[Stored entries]
---

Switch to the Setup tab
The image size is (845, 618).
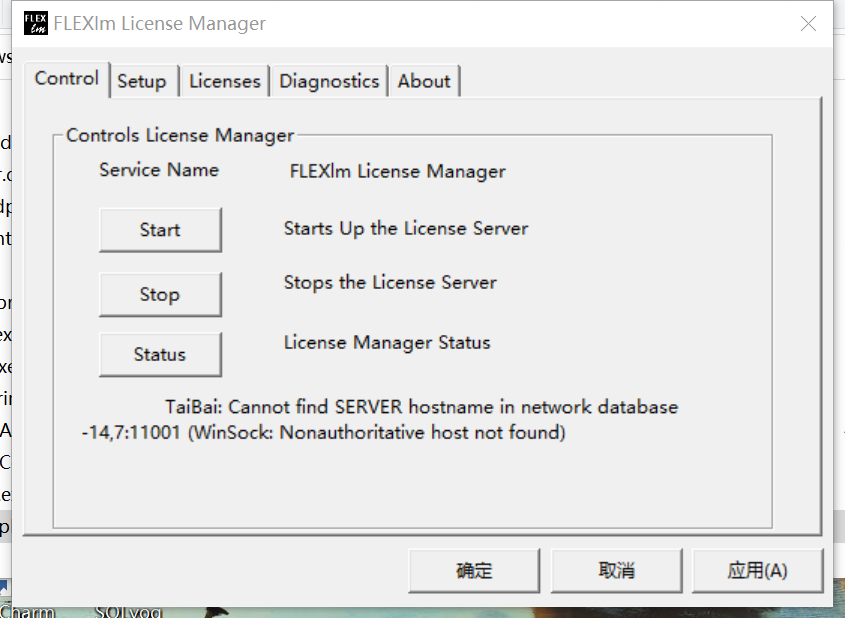(x=142, y=80)
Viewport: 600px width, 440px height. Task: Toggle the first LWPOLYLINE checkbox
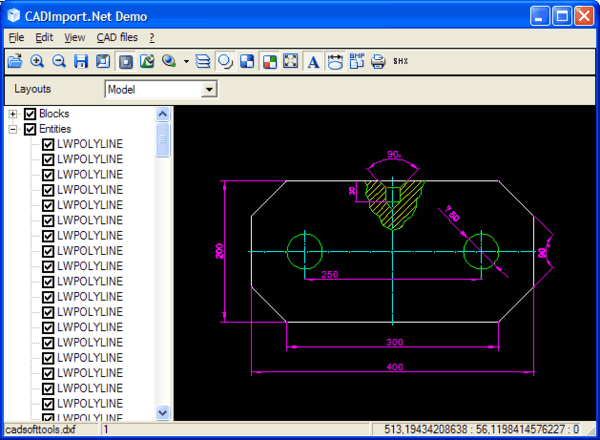coord(47,144)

---

» **The task**: Beginning with the line that contains "Viewport: 600px width, 440px" in the data above, please copy each line exactly until the last line, both ends included, skipping any pictures.

» **Task solution**:
Viewport: 600px width, 440px height. Task: Toggle the first LWPOLYLINE checkbox
coord(47,144)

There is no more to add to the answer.